Task objective:
Can you repeat every line of the listing below word for word?

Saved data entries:
----------------

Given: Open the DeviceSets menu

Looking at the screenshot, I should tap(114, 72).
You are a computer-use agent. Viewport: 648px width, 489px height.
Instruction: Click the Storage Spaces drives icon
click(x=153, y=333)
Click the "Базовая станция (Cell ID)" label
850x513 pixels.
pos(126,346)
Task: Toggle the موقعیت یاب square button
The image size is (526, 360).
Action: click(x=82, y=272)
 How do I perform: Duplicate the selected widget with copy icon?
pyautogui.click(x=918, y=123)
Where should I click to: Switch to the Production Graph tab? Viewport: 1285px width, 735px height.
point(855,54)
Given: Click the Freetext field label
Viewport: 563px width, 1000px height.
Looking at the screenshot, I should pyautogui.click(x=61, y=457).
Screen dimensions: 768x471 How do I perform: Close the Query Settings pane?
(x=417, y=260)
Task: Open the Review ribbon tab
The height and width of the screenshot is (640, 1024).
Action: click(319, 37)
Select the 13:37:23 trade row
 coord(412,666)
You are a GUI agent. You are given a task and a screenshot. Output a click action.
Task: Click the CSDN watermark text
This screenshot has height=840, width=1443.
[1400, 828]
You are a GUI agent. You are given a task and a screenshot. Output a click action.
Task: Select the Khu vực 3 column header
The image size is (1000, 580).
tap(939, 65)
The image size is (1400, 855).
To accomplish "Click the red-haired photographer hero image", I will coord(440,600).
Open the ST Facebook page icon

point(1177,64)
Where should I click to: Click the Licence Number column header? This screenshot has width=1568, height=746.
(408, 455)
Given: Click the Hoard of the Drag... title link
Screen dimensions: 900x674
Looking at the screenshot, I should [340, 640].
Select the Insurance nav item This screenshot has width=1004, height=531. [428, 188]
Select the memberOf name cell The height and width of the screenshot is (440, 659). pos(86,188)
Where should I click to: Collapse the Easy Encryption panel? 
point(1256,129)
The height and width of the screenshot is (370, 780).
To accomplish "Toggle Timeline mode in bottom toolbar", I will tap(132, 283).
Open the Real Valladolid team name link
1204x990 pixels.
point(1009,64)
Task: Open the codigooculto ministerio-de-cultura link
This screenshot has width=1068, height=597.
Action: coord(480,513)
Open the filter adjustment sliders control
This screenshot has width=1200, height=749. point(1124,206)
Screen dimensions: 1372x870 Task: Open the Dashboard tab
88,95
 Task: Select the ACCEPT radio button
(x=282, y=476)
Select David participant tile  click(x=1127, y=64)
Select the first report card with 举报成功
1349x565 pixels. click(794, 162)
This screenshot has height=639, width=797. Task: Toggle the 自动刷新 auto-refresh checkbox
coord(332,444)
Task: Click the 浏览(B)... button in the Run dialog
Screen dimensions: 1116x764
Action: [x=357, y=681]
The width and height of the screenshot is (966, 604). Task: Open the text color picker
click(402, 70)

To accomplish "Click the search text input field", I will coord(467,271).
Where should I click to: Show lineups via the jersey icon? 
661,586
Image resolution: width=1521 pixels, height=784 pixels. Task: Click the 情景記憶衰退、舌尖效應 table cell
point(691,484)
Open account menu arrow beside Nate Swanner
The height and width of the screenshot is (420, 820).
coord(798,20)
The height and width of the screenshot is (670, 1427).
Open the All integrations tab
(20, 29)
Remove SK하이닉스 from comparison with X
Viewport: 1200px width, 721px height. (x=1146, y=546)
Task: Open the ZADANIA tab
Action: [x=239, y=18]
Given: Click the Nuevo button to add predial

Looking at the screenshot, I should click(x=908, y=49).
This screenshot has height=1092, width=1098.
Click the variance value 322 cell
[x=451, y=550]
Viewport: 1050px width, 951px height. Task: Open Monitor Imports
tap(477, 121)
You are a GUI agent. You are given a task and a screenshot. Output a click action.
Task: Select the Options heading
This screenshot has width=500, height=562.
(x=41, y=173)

----------------

Exercise output:
Given: Open the DeviceSets menu

Looking at the screenshot, I should tap(114, 72).
You are a computer-use agent. Viewport: 648px width, 489px height.
Instruction: Click the Storage Spaces drives icon
click(x=153, y=333)
Click the "Базовая станция (Cell ID)" label
850x513 pixels.
pos(126,346)
Task: Toggle the موقعیت یاب square button
The image size is (526, 360).
Action: click(x=82, y=272)
 How do I perform: Duplicate the selected widget with copy icon?
pyautogui.click(x=918, y=123)
Where should I click to: Switch to the Production Graph tab? Viewport: 1285px width, 735px height.
point(855,54)
Given: Click the Freetext field label
Viewport: 563px width, 1000px height.
Looking at the screenshot, I should pyautogui.click(x=61, y=457).
Screen dimensions: 768x471 How do I perform: Close the Query Settings pane?
(x=417, y=260)
Task: Open the Review ribbon tab
The height and width of the screenshot is (640, 1024).
Action: click(319, 37)
Select the 13:37:23 trade row
 coord(412,666)
You are a GUI agent. You are given a task and a screenshot. Output a click action.
Task: Click the CSDN watermark text
This screenshot has height=840, width=1443.
[1400, 828]
You are a GUI agent. You are given a task and a screenshot. Output a click action.
Task: Select the Khu vực 3 column header
The image size is (1000, 580).
tap(939, 65)
The image size is (1400, 855).
To accomplish "Click the red-haired photographer hero image", I will coord(440,600).
Open the ST Facebook page icon

point(1177,64)
Where should I click to: Click the Licence Number column header? This screenshot has width=1568, height=746.
(408, 455)
Given: Click the Hoard of the Drag... title link
Screen dimensions: 900x674
Looking at the screenshot, I should [340, 640].
Select the Insurance nav item This screenshot has width=1004, height=531. [428, 188]
Select the memberOf name cell The height and width of the screenshot is (440, 659). pos(86,188)
Where should I click to: Collapse the Easy Encryption panel? 
point(1256,129)
The height and width of the screenshot is (370, 780).
To accomplish "Toggle Timeline mode in bottom toolbar", I will tap(132, 283).
Open the Real Valladolid team name link
1204x990 pixels.
point(1009,64)
Task: Open the codigooculto ministerio-de-cultura link
This screenshot has width=1068, height=597.
Action: coord(480,513)
Open the filter adjustment sliders control
This screenshot has width=1200, height=749. point(1124,206)
Screen dimensions: 1372x870 Task: Open the Dashboard tab
88,95
 Task: Select the ACCEPT radio button
(x=282, y=476)
Select David participant tile  click(x=1127, y=64)
Select the first report card with 举报成功
1349x565 pixels. click(794, 162)
This screenshot has height=639, width=797. Task: Toggle the 自动刷新 auto-refresh checkbox
coord(332,444)
Task: Click the 浏览(B)... button in the Run dialog
Screen dimensions: 1116x764
Action: [x=357, y=681]
The width and height of the screenshot is (966, 604). Task: Open the text color picker
click(402, 70)

To accomplish "Click the search text input field", I will coord(467,271).
Where should I click to: Show lineups via the jersey icon? 
661,586
Image resolution: width=1521 pixels, height=784 pixels. Task: Click the 情景記憶衰退、舌尖效應 table cell
point(691,484)
Open account menu arrow beside Nate Swanner
The height and width of the screenshot is (420, 820).
coord(798,20)
The height and width of the screenshot is (670, 1427).
Open the All integrations tab
(20, 29)
Remove SK하이닉스 from comparison with X
Viewport: 1200px width, 721px height. (x=1146, y=546)
Task: Open the ZADANIA tab
Action: [x=239, y=18]
Given: Click the Nuevo button to add predial

Looking at the screenshot, I should click(x=908, y=49).
This screenshot has height=1092, width=1098.
Click the variance value 322 cell
[x=451, y=550]
Viewport: 1050px width, 951px height. Task: Open Monitor Imports
tap(477, 121)
You are a GUI agent. You are given a task and a screenshot. Output a click action.
Task: Select the Options heading
This screenshot has width=500, height=562.
(x=41, y=173)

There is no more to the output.